Productive chat precedes Escobar's Toronto return

Productive chat precedes Escobar's Toronto return

TORONTO -- Yunel Escobar returned to Toronto on Thursday for the first time since being handed a three-game suspension for wearing eye-black stickers in a Sept. 15 game that contained a homophobic slur written in Spanish.

Escobar, who served his suspension during a road series in Baltimore, started at shortstop and hit cleanup.

Prior to Thursday's series opener against the Yankees, Escobar met with Patrick Burke -- son of Toronto Maple Leafs general manager Brian Burke and co-founder of You Can Play -- and an openly gay track athlete from Boston College, Jose Estevez, for roughly 45 minutes to speak about his actions.

Estevez, 19, who came out to his track teammates earlier in the year, spoke to Escobar about what it was like growing up as a gay athlete and the challenges he has faced.

"I think it was a very successful meeting. I actually got to sit down and connect with him," Estevez said. "Being gay does mean something to me, because it is basically who I am and you are using [the slur] in a derogatory way."

Estevez, who, like Escobar, speaks Spanish and lives roughly three miles away from him in Miami, believes progress was made during their conversation because of the similarities they do share with one another. Burke was happy with the way things went as well and thinks that Escobar, after receiving public backlash, has learned his lesson and is remorseful.

"Words like the ones Yunel used can really affect athletes both in the locker room and at home," Burke said about the discussion. "I think it put a face on the issue for Yunel. I think it humanized the issue of gay athletes for Yunel, and I think Jose did a great job today."

Burke, whose brother, Brendan, died in a car crash in 2010 and was an openly gay hockey player, has been speaking with the Blue Jays' front office and Major League Baseball about ways they can bring more awareness to the subject of equality for gays and lesbians.

In the offseason, Burke, Escobar and the Blue Jays' organization will discuss firmer plans, but there are already ones that have been spoken about -- both small- and large-scale. Blue Jays general manager Alex Anthopoulos told Burke to contact him when he decides what the best course of action will be to reach the gay community.

"The Jays have been great," Burke said. "I think the Jays were embarrassed by what happened. They don't want to be represented that way in the community. That's not the way they want the city of Toronto to see them, and they are making long-term commitments in talking with us about finding long-term productive ways to be involved."

Burke said he is hoping the Toronto fans can forgive Escobar, like he has.

"What I do know is that he made a big mistake, and now I think he is sorry for it," Burke said. "Whatever he thought he was doing is what he was not doing. Now we are going to try to come out of it with some positive results.

"After meeting with him, I like Yunel. I think he did a stupid thing, but I think he has learned from it. I hope that, like all of us at You Can Play, I hope the fans of Toronto are willing to give him a second chance. Just a second chance, if there is a third chance, we will be booing him, too."

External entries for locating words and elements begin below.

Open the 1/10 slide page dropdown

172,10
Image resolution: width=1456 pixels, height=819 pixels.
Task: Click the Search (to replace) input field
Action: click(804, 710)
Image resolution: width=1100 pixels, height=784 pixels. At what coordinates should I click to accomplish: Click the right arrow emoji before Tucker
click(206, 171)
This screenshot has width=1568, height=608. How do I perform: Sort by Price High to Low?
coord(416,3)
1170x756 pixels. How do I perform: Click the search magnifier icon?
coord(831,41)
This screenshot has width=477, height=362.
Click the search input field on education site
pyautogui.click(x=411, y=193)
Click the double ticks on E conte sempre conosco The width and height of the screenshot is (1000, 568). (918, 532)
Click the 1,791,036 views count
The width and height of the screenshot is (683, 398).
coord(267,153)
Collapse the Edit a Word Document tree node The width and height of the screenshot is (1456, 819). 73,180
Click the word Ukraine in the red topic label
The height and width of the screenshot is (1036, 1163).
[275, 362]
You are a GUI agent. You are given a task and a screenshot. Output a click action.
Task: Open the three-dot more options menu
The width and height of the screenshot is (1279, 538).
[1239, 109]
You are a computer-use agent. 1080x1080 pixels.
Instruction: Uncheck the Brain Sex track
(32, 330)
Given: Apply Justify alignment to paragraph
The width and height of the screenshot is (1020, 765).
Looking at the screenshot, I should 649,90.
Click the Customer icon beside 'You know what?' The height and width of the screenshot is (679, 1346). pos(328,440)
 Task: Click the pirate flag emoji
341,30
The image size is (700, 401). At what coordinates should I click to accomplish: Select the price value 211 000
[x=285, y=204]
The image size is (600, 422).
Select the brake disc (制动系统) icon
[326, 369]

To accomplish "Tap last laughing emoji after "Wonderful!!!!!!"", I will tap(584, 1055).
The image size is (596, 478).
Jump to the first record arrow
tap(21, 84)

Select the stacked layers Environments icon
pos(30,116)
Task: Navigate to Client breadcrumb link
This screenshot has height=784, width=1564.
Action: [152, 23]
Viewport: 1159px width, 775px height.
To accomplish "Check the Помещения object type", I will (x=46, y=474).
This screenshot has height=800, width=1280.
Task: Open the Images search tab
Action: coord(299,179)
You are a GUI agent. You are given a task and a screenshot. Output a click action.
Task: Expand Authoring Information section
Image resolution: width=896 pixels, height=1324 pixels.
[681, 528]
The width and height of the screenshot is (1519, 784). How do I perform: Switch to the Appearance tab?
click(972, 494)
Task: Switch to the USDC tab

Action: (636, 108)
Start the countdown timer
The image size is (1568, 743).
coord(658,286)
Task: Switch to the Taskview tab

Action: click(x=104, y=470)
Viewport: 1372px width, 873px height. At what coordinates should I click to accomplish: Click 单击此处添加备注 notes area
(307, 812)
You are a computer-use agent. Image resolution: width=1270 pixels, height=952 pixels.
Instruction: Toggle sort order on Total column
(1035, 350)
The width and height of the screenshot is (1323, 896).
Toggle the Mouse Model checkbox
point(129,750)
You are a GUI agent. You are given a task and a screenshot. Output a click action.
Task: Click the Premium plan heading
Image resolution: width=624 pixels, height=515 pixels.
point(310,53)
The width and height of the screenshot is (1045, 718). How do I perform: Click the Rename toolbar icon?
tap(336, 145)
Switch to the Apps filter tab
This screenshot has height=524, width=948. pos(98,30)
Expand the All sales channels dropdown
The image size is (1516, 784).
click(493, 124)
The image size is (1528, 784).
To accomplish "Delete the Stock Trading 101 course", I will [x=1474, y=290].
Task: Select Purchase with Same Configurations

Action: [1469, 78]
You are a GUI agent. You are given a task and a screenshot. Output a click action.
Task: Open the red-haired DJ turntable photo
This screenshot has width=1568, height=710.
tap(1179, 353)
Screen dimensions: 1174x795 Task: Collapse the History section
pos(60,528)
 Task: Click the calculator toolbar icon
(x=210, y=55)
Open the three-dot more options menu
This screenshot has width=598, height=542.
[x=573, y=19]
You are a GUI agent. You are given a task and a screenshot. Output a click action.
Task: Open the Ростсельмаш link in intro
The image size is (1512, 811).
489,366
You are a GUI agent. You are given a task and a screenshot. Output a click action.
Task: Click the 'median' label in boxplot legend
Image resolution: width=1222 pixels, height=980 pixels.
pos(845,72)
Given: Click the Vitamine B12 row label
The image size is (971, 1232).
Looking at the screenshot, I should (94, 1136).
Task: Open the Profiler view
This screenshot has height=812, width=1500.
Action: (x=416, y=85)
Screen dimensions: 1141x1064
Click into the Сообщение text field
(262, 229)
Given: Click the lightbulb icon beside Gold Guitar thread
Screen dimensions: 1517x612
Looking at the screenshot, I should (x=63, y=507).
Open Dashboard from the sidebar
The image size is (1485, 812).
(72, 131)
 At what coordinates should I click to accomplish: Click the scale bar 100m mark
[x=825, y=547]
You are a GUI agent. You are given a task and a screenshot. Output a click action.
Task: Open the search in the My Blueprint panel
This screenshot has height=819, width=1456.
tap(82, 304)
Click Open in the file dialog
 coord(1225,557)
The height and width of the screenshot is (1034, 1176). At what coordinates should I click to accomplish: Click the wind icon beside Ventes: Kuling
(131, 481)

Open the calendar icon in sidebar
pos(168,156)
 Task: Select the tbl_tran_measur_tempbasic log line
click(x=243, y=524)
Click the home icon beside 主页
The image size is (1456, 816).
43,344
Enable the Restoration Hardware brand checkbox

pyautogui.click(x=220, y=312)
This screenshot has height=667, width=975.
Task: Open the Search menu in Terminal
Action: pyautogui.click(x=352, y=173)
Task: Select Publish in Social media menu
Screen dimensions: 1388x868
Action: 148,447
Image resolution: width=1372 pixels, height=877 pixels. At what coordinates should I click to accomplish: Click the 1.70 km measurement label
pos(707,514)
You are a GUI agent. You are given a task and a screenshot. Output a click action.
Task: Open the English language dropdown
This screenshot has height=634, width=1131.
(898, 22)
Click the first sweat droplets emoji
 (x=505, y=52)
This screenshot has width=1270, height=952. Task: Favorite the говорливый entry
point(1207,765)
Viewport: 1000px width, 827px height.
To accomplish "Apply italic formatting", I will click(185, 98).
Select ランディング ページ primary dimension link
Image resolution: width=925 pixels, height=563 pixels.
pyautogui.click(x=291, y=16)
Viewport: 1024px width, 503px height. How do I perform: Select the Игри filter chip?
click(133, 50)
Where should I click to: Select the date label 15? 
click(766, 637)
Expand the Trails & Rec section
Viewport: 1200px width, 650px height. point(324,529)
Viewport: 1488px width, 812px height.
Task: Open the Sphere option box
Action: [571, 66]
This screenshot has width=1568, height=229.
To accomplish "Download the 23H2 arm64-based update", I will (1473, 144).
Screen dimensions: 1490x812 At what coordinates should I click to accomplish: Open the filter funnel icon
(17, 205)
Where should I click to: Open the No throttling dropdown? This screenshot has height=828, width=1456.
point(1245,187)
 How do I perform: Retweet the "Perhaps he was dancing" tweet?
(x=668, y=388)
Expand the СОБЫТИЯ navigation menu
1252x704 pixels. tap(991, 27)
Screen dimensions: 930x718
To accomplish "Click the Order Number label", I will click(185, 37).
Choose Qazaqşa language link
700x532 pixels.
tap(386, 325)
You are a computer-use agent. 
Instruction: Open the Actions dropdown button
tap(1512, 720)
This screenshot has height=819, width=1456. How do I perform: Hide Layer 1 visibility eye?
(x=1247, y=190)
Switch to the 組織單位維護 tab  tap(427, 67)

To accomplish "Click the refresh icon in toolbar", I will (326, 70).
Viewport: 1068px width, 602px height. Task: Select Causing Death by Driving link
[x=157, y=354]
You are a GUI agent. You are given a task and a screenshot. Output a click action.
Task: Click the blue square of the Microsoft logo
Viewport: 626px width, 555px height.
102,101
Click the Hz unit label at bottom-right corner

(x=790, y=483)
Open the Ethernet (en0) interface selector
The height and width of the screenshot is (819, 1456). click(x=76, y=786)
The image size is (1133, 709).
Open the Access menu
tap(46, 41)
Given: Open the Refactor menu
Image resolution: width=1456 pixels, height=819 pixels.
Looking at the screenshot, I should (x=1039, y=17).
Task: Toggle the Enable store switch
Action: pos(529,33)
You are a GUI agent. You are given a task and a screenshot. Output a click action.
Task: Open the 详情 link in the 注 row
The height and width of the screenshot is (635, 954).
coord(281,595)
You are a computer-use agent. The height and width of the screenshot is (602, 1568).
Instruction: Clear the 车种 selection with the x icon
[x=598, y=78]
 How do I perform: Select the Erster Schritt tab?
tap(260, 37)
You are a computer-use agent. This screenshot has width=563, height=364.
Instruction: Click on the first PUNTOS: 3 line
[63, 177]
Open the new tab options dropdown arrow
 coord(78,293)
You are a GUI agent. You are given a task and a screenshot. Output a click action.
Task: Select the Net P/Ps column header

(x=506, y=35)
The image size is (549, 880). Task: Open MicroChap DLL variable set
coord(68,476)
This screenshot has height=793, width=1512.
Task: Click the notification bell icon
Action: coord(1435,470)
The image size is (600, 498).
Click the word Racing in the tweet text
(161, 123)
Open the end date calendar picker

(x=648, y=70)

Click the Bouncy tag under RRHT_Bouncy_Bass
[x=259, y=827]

Estevez spoke about how difficult it was being a gay athlete and that he was often the target of derogatory remarks before he came out. Burke is hoping that culture will change in the future and believes progress is already apparent with the way the Escobar situation was handled.

He believes that even four or five years ago there wouldn't have been such an outcry from the public and admits that it was nice to see how many people condemned Escobar's decision.

"Now the media, the fans, the other players, the front office, everyone is coming together to say, 'We don't want this in baseball, we don't want this in the Toronto Blue Jays, we don't want this in the city of Toronto,'" Burke said. "I think it is very encouraging that there was an outcry about this."

Manager John Farrell said this entire ordeal has been difficult on Escobar, because he believed all along that he was doing nothing wrong. The slur Escobar used is common in the locker room among Latin American players.

"I think he is surprised, because there was never an intent to offend," Farrell said. "That's not to say ignorance is acceptable, but there was never an intent on his part to offend any one person or group.

"I don't think he will be surprised if there is backlash. ... I do know this: In the conversations when he came back after the three-game suspension, he is remorseful. He knows what took place was a mistake -- a mistake that he made and an error in judgment and is fully accepting of the consequences, whether that was at the time or [if] they linger on."

Farrell said he had considered not playing Escobar on Thursday.

"Considered, but I view these situations as there is going to be a first at some point," Farrell said. "So, you know what, he is part of our team, he has been playing for us regularly. To make more of an issue out of this, and that's not to be insensitive in any way. Let him take the field. Go play a game."